Search the records for "Girl". Copy every line where it appears.

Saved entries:
┄┄┄┄┄┄

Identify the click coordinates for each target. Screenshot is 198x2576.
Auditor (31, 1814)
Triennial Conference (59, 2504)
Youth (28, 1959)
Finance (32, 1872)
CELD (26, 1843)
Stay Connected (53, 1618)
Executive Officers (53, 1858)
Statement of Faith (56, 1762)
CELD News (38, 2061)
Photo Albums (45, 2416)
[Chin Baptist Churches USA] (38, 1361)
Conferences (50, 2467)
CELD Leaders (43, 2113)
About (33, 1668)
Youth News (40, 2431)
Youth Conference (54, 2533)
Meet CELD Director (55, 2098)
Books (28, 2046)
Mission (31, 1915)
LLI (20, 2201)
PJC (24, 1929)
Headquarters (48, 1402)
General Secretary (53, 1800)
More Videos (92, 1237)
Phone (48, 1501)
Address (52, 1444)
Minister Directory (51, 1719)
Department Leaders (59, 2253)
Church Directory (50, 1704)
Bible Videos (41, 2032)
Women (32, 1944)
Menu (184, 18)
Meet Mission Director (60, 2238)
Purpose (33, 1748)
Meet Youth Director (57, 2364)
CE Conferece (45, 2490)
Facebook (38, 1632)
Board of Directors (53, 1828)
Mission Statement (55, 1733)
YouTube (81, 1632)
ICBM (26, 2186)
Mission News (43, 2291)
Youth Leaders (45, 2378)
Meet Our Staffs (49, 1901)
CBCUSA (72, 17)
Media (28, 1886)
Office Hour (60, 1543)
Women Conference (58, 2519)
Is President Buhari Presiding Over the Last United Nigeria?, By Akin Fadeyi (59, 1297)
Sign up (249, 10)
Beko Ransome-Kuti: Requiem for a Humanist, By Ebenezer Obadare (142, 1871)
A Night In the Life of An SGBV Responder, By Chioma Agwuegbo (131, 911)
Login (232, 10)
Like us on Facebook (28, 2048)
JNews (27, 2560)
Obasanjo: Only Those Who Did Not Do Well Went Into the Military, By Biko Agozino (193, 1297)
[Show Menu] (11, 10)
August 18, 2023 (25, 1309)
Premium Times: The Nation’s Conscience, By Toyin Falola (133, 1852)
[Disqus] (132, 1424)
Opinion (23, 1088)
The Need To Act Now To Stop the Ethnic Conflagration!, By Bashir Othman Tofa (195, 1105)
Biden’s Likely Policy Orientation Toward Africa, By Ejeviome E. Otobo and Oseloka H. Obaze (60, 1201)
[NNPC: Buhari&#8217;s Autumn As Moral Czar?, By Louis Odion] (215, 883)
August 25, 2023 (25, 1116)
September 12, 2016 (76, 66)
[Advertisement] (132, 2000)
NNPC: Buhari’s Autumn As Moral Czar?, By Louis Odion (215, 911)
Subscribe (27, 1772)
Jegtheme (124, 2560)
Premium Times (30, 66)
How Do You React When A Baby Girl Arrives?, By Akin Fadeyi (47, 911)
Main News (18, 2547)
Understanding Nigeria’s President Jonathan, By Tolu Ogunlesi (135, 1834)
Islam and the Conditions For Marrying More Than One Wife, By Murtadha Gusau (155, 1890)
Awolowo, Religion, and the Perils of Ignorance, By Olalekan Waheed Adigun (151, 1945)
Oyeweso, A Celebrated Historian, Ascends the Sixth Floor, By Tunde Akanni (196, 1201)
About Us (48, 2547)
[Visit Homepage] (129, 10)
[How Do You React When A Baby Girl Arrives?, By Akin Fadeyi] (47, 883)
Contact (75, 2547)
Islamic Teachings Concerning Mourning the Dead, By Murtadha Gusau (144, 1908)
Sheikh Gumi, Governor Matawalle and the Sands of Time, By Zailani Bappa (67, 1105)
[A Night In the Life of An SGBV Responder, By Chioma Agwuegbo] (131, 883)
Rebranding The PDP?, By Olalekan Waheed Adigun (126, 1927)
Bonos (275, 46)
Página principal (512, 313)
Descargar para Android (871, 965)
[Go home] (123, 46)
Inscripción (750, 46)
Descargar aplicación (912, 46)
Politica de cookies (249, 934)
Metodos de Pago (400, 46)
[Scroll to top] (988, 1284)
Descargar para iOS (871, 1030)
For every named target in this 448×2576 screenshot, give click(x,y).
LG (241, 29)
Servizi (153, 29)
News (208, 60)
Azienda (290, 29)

┄┄┄┄┄┄

Output of the task:
How Do You React When A Baby Girl Arrives?, By Akin Fadeyi (47, 911)
[How Do You React When A Baby Girl Arrives?, By Akin Fadeyi] (47, 883)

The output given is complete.